The second part of the thesis provides some basic information on the ten authors and novels that I selected for investigation. Following a chronological order (taking into account the year of publication of the novel) I chose:
Ḍūb (1991) by Vīrendra Jain
Chinnamastā (1993) by Prabhā Khetān
Chappar (1994) by Jay Prakāś Kardam
Ṭ-ṭā profesar (1995) by Manohar Śyām Jośī
Dāstān-e-lāptā (1995) by Mañzūr Ehteśām
Kaṭhgulāb (1996) by Mṛdulā Garg
Dīvār meṁ ek khiṛkī rahtī thī (1997) by Vinod Kumār Śukla
Hamārā śahar us baras (1998) by Gītāñjali Śrī
Kali-kathā: vāyā bāipās (1998) by Alkā Sarāvgī
Pīlī chatrīvālī laṛkī (2001) by Uday Prakāś
The third part and actual core of my dissertation shows how some features, that are generally acknowledged as postmodern, are developed by these ten Hindi novels. Firstly, I discuss the idea of ontological plurality or instability at the level of projected worlds, hence elaborating the concepts of otherworldliness, metafiction and historiographic metafiction. Secondly, I address the same idea of ontological plurality, but at the level of text structure, reflecting on the strategies of duplication, multiplication and fragmentation. Thirdly, I provide some examples of mainstream literature challenging the realist aesthetic, and finally examples of literary voices from the margins (women and dalits), struggling against traditional totalizing powers.

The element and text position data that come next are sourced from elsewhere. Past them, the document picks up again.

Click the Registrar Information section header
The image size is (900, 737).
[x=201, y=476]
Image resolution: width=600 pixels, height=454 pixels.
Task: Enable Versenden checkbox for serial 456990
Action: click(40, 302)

In light of my investigation, I argue that a postmodern reading is possible for many recent Hindi novels, as they render in a literary form the basic postmodern tendency to pluralism and challenge. I think that a similar analysis may contribute to bring contemporary Hindi literature, too often forgot to the advantage of its Anglophone counterpart, to the table of a wider discourse on world literature. Moreover, the study of a different and less conventional (at least from our European perspective) literary tradition should represent a key point in order to enrich the conventional paradigm of Western postmodernism.